Although the name was inspired by the ‘Oracle of Delphi’, a high priestess of Ancient Greece, The Delphi method has its roots in military warfare. The method was developed in the United States at the onset of the Cold War, as a way to predict the role that technology would play in future combative events.1 So, unlike the vast majority of theories and methods we encounter in behavioral science, the Delphi method didn’t really come about by way of academic research.
In 1944, General Henry Arnold commissioned a report for the United States Air Corps on technological capabilities that might be deployed by the military in the future. After much trial-and-error of conventional approaches to forecasting, including quantitative models and trend extrapolation, it became apparent that a novel technique was required when forecasting situations that involve yet-to-be-determined parameters. As a result, the American public policy think-tank RAND Corporation, led by Norman Dalkey and Olaf Helmer, developed the Delphi method. In its early applications, the technique was used to investigate the probability and potential effects of future attacks on the United States. Experts made estimates, discussed them, and then estimated again, in a process that would be known as ‘Estimate-Talk-Estimate’. The idea was that opinions would eventually start to converge around the same repeated estimations.

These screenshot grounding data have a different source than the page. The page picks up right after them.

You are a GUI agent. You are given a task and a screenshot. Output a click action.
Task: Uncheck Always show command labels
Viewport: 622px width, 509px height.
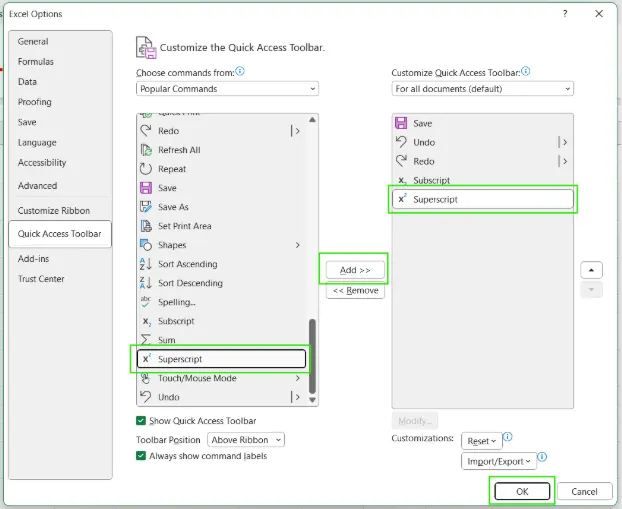(x=141, y=456)
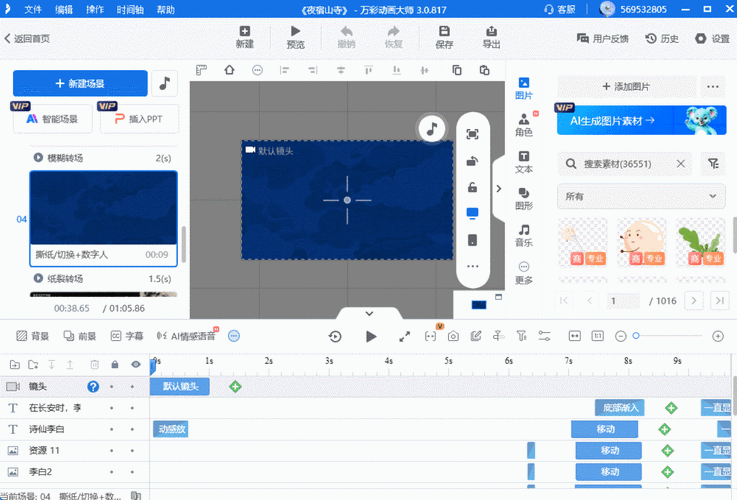737x500 pixels.
Task: Toggle the lock icon in timeline header
Action: [x=115, y=365]
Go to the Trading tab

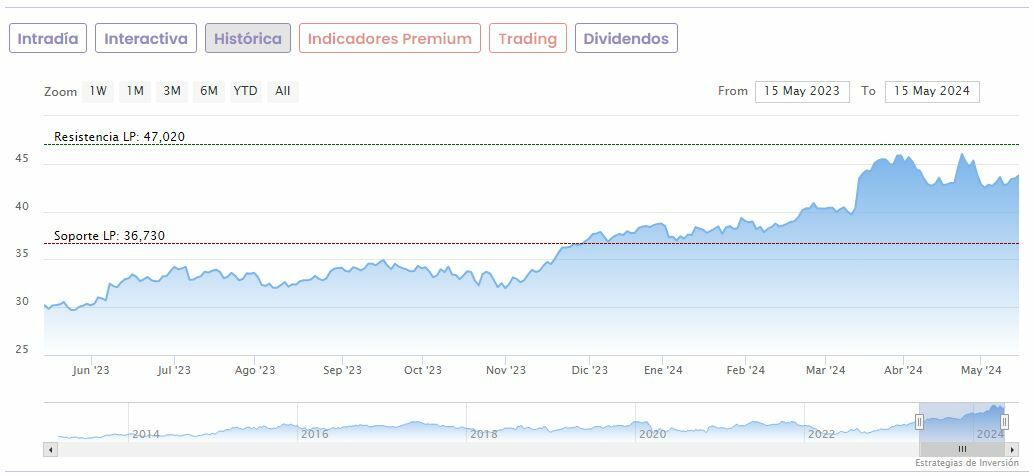527,39
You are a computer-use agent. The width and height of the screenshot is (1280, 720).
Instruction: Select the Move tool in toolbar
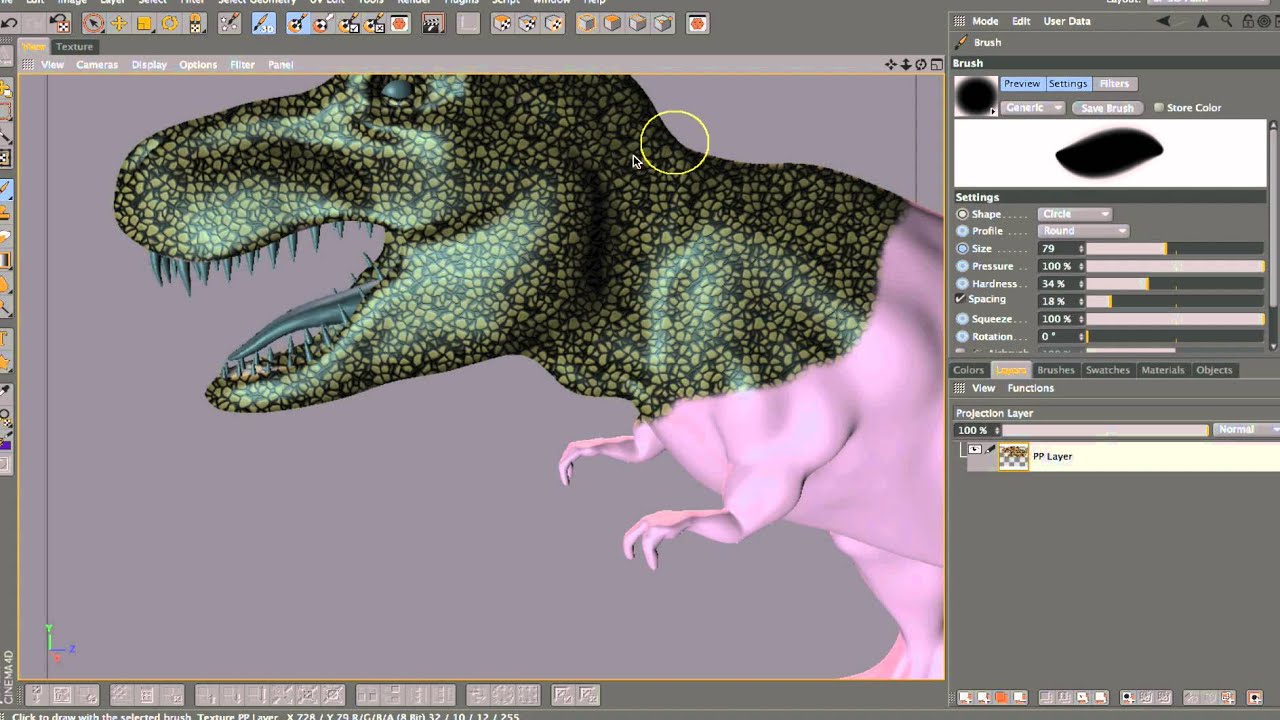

Since then, the Delphi method has been deployed in a wide range of settings, including business, government, medicine, and science.2 While there is great variation in how the technique is used, the general structure of Estimate-Talk-Estimate defines the Delphi method. In policy-making, the Policy Delphi3 is used to generate the most divergent political views on how a major policy issue should be addressed. It’s also been influential in the development of direct democracy and stakeholder engagement, as policymakers increasingly try to involve a wide range of experts in their decision-making.
That said, the Delphi method was not the first technique to advocate for the leveraging of groups in decision-making. Scientists and mathematicians had long observed the benefits of using groups instead of individuals to make decisions. In 1907, Francis Galton (a cousin of Charles Darwin) observed how the average of all the entries in a county fair ‘guess the weight of the ox’ competition proved incredibly accurate – more so than the guesses of most individuals, even farmers and so-called cattle experts. 4 The concept was developed and is known today as the Wisdom of Crowds.